Cada uno de nosotros somos lo que somos por lo que hemos vivido, aprendido y nos han enseñado hasta el momento. Y actuamos en función de ello. Nuestras costumbres, aficiones, creencias nos determinan unas formas y nos sitúan en un punto desde donde la perspectiva de todo es una.

Cuando intercambias experiencias, cuando viajas a países o lugares donde la cultura, la forma de hacer, es diferente a la tuya empiezas a ver que TU manera no es LA manera.  Aquella que, posiblemente, siempre tildaste de única y/o mejor.

Y para maneras, personas.

Lo que digo es muy obvio, lo sé. Es tan obvio que olvidamos tenerlo en cuenta. Estas diferencias al valorar las cosas que en principio nos enriquecen, nos llevan en gran número de ocasiones a enfrentarnos para llegar a resaltar nuestra idea por encima de las demás. A mi parecer nos falta una gran dosis de respeto. (Según wikipedia El respeto en las relaciones interpersonales comienza en el individuo, en el reconocimiento del mismo como entidad única que necesita que se comprenda al otro. Consiste en saber valorar los intereses y necesidades de otro individuo en una reunión.)

Pero no es a este punto si no al siguiente al que quiero llegar. Las discrepancias van a existir siempre. Aprender a movernos y ponernos en el lugar del otro para entender su postura es una sana costumbre para llegar al entendimiento.
945030_575546249146524_2138674283_nAlardeamos a menudo de nuestra capacidad de aceptar opiniones, de tener una mente abierta y de no tener prejuicios, pero los tenemos. Hacemos juicios de valor constantemente con los más cercanos, somos capaces de dar nuestro veredicto sin tener en cuenta a la otra persona ni sus circunstancias.

Porqué las diferentes perspectivas no son excluyentes, sino bien al contrario. Suman. De una manera u otra nos aportan.

Existe un cuento conocido en la India que me ha parecido perfecto para esta ocasión además de haberme gustado mucho. Se conoce como ‘Los ciegos y el Elefante’

Había una vez tres sabios ciegos que vivían en un pequeño pueblo.

Sucedió que un circo llegó al pueblo y entre las cosas maravillosas que llegaron con el circo, venía un gran elefante blanco. Y era tan extraordinario este animal que toda la gente no hacía más que hablar de él.

Los tres sabios que eran ciegos quisieron también conocer al elefante. Se hicieron conducir hasta el lugar donde estaba y pidieron permiso para poder tocarlo. Como el animal era muy manso, no hubo ningún inconveniente para que lo hicieran.

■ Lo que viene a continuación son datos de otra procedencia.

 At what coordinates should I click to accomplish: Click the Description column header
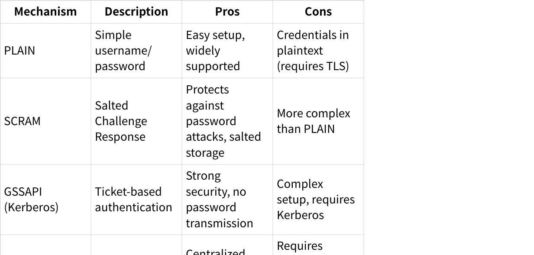(136, 12)
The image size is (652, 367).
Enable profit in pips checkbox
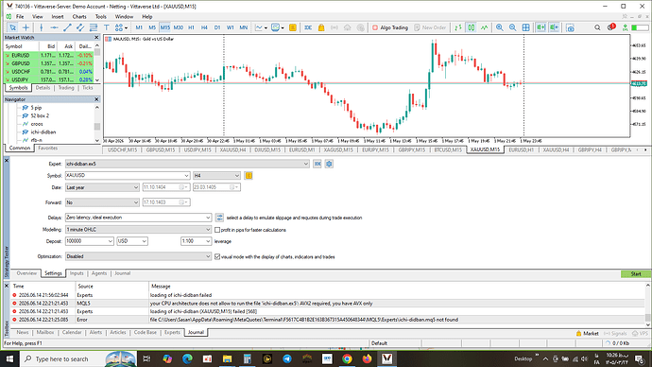[217, 230]
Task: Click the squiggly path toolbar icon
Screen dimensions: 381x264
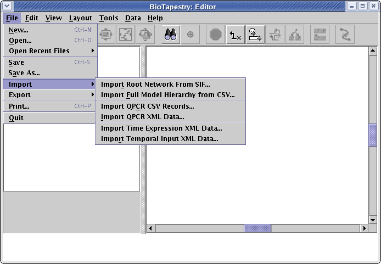Action: click(x=344, y=35)
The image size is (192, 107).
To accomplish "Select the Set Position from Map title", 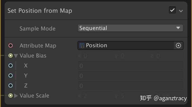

El primero de los tres estiró sus manos y tocó a la bestia en la cabeza. Sintió bajo sus dedos las enormes orejas y luego los dos tremendos colmillos de marfil que sobresalían de la pequeña boca. Quedó tan admirado de lo que había conocido que inmediatamente fue a contarles a los otros dos lo que había aprendido. Les dijo:

– El elefante es como un tronco, cubierto a ambos lados por dos frazadas, y del cual salen dos grandes lanzas frías y duras.

Pero resulta que cuando le tocó el turno al segundo sabio, sus manos tocaron al animal en la panza. Trataron de rodear su cuerpo, pero éste era tan alto que no alcanzaba a abarcarlo con los dos brazos abiertos. Luego de mucho palpar, decidió también él contar lo que había aprendido. Les dijo:

– El elefante se parece a un tambor colocado sobre cuatro gruesas patas, y está forrado de cuero con pelo para afuera.

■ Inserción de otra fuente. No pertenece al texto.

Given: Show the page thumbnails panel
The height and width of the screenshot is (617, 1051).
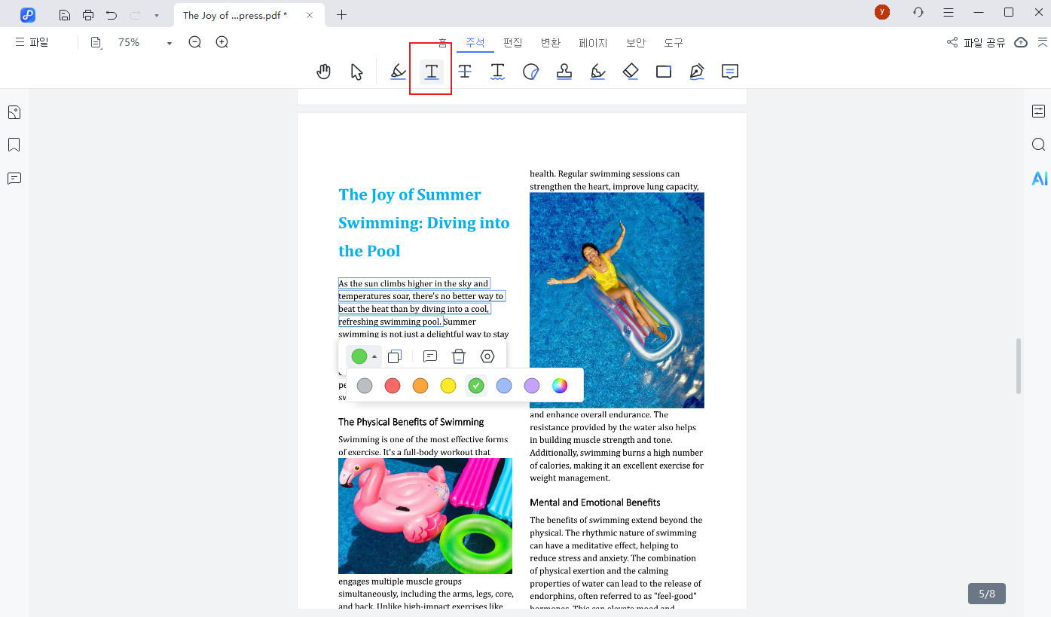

Entonces fue el tercer sabio, y agarró el animal justo por la cola. se colgó de ella y comenzó a hamacarse como hacen los chicos con una soga. Como esto le gustaba a la bestia, estuvo largo rato divirtiéndose en medio de la risa de todos. Cuando dejó el juego, comentaba lo que sabía. También él dijo:

– Yo sé muy bien lo que es un elefante. Es una cuerda fuerte y gruesa, que tiene un pincel en la punta. Sirve para hamacarse.

Resulta que cuando volvieron a casa y comenzaron a charlar entre ellos lo que habían descubierto sobre el elefante no se podían poner de acuerdo. Cada uno estaba plenamente seguro de lo que conocía. Y además tenía la certeza de que sólo había un elefante y de que los tres estaban hablando de lo mismo, pero lo que decían parecía imposible de concordar. Tanto charlaron y discutieron que casi se pelearon.

Pero al fin de cuentas, como eran los tres muy sabios, decidieron hacerse ayudar, y fueron a preguntar a otro sabio que había tenido la oportunidad de ver al elefante con sus propios ojos.

Y entonces descubrieron que cada uno de ellos tenía razón. Una parte de la razón. Pero que conocían del elefante solamente la parte que habían tocado. Y le creyeron al que lo había visto y les hablaba del elefante entero.